When the line containing "Given: Click the" appears in the data below, begin copying there and stop only after the line containing "This screenshot has width=1381, height=789.".

PROVIDED RECORDS.
"""
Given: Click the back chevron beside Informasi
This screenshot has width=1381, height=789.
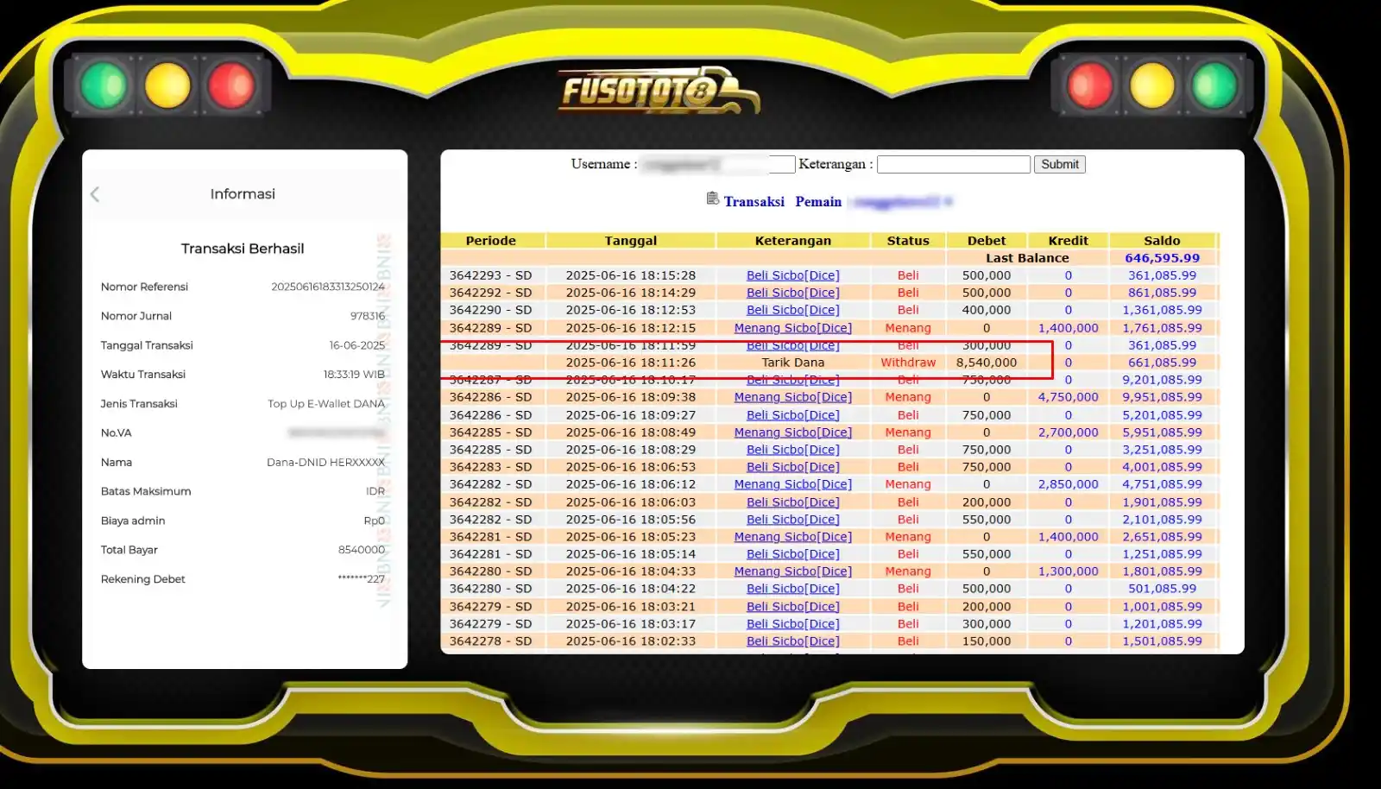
"""
"""
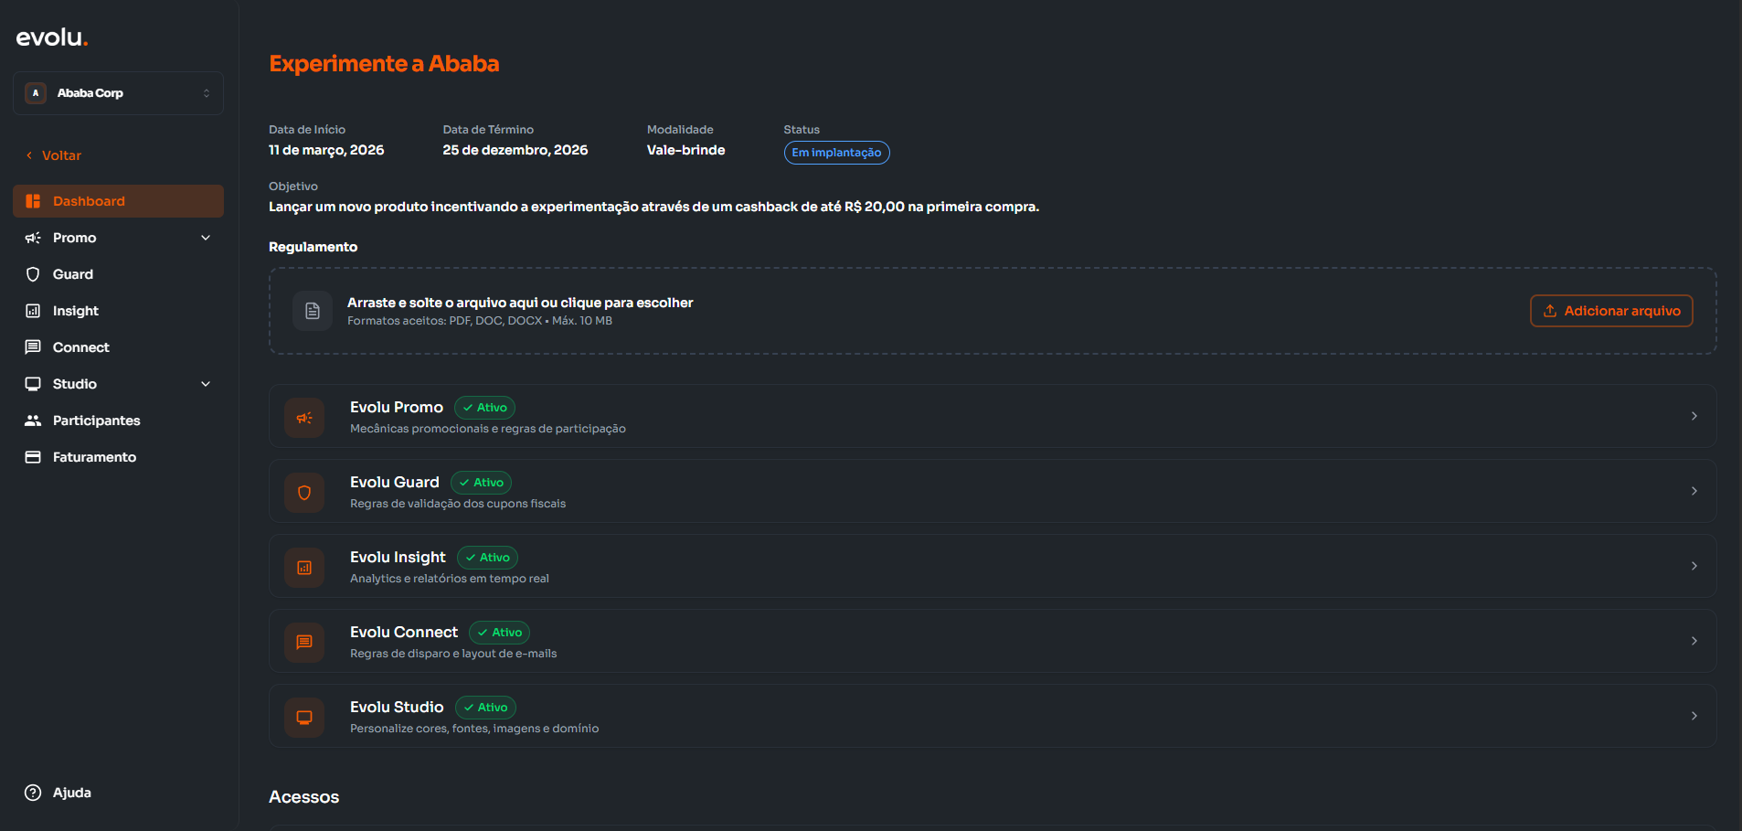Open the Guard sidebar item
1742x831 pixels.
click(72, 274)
"""
ANSWER AREA.
Given: Click the back chevron beside Informasi
This screenshot has width=1381, height=789.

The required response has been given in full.